# What is expected
Your answer should be an exact copy of the data.

(Collected data)
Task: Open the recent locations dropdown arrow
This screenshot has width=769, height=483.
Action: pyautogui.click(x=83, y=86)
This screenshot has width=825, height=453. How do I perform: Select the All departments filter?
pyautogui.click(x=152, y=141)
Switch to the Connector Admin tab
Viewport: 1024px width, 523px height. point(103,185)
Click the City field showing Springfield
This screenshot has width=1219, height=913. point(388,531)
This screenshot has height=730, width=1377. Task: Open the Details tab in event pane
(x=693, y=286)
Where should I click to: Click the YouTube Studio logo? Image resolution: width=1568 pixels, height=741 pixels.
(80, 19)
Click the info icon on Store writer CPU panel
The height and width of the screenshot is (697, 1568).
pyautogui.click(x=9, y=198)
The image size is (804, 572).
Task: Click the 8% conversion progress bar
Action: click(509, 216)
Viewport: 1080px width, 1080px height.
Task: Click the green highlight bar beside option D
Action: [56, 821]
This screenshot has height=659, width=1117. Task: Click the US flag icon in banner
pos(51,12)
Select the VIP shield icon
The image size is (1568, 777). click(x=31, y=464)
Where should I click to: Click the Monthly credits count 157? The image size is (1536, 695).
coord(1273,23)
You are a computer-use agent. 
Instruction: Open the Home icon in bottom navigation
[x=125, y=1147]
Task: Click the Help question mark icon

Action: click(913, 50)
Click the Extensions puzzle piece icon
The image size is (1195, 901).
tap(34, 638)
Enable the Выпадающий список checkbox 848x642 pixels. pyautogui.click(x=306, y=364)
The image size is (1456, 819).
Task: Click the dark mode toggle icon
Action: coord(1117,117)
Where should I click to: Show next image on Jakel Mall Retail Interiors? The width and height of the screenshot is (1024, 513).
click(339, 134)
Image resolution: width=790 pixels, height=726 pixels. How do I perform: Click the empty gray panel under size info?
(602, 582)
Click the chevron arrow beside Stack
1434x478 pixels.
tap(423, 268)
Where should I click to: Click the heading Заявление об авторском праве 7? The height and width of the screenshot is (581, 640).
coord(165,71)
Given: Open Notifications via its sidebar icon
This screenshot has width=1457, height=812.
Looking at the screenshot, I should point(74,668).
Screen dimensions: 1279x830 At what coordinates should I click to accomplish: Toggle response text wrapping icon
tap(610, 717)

# Result of this exercise
Task: Open the recent locations dropdown arrow
This screenshot has width=769, height=483.
Action: pyautogui.click(x=83, y=86)
This screenshot has width=825, height=453. How do I perform: Select the All departments filter?
pyautogui.click(x=152, y=141)
Switch to the Connector Admin tab
Viewport: 1024px width, 523px height. point(103,185)
Click the City field showing Springfield
This screenshot has width=1219, height=913. point(388,531)
This screenshot has height=730, width=1377. Task: Open the Details tab in event pane
(x=693, y=286)
Where should I click to: Click the YouTube Studio logo? Image resolution: width=1568 pixels, height=741 pixels.
(80, 19)
Click the info icon on Store writer CPU panel
The height and width of the screenshot is (697, 1568).
pyautogui.click(x=9, y=198)
The image size is (804, 572).
Task: Click the 8% conversion progress bar
Action: click(509, 216)
Viewport: 1080px width, 1080px height.
Task: Click the green highlight bar beside option D
Action: [56, 821]
This screenshot has height=659, width=1117. Task: Click the US flag icon in banner
pos(51,12)
Select the VIP shield icon
The image size is (1568, 777). click(x=31, y=464)
Where should I click to: Click the Monthly credits count 157? The image size is (1536, 695).
coord(1273,23)
You are a computer-use agent. 
Instruction: Open the Home icon in bottom navigation
[x=125, y=1147]
Task: Click the Help question mark icon

Action: click(913, 50)
Click the Extensions puzzle piece icon
The image size is (1195, 901).
tap(34, 638)
Enable the Выпадающий список checkbox 848x642 pixels. pyautogui.click(x=306, y=364)
The image size is (1456, 819).
Task: Click the dark mode toggle icon
Action: coord(1117,117)
Where should I click to: Show next image on Jakel Mall Retail Interiors? The width and height of the screenshot is (1024, 513).
click(339, 134)
Image resolution: width=790 pixels, height=726 pixels. How do I perform: Click the empty gray panel under size info?
(602, 582)
Click the chevron arrow beside Stack
1434x478 pixels.
tap(423, 268)
Where should I click to: Click the heading Заявление об авторском праве 7? The height and width of the screenshot is (581, 640).
coord(165,71)
Given: Open Notifications via its sidebar icon
This screenshot has width=1457, height=812.
Looking at the screenshot, I should point(74,668).
Screen dimensions: 1279x830 At what coordinates should I click to accomplish: Toggle response text wrapping icon
tap(610, 717)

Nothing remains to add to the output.